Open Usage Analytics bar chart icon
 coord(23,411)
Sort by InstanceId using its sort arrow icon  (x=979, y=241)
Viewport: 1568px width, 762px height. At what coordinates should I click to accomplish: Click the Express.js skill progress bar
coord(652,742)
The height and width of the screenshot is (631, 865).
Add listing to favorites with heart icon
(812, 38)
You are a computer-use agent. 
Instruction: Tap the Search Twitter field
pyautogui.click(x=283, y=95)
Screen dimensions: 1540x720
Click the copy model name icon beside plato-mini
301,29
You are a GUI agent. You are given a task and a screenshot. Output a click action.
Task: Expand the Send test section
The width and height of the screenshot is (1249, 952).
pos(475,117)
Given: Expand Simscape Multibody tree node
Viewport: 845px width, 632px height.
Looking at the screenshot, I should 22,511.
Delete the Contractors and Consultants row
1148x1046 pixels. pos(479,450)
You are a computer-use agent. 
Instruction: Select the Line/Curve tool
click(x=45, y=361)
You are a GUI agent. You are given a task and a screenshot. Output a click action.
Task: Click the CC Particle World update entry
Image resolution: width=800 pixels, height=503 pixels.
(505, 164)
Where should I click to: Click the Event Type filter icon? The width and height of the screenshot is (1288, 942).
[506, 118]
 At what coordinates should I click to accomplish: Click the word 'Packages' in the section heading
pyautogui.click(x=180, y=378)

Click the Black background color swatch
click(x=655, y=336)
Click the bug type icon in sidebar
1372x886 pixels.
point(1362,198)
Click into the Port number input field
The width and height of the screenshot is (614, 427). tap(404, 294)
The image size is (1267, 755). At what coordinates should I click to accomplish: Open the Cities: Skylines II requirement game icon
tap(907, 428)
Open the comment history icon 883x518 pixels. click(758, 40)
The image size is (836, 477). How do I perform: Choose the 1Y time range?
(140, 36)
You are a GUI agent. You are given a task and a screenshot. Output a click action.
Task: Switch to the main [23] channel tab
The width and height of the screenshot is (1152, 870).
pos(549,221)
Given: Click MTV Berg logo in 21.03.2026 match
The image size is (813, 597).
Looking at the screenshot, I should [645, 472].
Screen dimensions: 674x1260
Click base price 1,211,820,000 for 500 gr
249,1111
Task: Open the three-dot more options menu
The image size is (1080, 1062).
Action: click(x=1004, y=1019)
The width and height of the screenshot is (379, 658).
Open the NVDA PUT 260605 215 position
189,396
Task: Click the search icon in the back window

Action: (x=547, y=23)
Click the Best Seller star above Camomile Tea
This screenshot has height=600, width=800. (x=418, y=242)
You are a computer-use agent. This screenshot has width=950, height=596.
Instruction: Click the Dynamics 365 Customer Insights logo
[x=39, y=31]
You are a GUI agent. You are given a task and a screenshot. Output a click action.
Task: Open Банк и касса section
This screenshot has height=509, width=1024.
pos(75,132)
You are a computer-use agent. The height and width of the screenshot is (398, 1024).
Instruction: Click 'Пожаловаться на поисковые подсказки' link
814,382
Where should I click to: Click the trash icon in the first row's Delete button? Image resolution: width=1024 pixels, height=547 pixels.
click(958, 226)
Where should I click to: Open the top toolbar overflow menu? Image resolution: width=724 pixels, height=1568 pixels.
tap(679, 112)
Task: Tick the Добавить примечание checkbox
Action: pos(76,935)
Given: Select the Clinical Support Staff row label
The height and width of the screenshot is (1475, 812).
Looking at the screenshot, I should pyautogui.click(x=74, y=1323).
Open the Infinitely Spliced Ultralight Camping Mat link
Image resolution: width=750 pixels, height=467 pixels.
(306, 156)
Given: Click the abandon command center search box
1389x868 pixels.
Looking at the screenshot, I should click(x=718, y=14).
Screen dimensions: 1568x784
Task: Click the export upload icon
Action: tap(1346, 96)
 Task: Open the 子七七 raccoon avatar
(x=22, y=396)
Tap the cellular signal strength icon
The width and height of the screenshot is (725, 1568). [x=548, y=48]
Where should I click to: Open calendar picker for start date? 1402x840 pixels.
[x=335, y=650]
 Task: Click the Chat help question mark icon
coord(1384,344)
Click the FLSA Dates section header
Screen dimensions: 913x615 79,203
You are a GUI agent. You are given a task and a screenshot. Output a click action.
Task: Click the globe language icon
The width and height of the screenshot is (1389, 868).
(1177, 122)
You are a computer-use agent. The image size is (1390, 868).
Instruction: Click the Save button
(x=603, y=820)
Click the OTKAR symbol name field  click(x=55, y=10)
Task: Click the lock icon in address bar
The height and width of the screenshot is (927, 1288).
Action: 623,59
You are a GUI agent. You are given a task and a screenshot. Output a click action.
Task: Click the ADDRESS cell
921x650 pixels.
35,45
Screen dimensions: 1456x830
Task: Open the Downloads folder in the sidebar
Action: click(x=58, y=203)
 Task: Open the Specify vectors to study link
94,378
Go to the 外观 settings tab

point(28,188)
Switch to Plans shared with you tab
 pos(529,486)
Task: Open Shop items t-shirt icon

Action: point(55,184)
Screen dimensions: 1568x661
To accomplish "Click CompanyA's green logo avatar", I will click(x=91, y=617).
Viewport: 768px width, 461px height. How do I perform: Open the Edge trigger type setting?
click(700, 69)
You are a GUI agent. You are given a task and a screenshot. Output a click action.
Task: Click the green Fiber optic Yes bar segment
•••
WHAT NEEDS TO BE DONE
Please show each line of the records above that contains the string "perform", treating uppercase and lowercase as different.

COMPLETED TASK
The image size is (836, 477). How do I perform: Choose the 1Y time range?
Viewport: 768px width, 461px height. How do I perform: Open the Edge trigger type setting?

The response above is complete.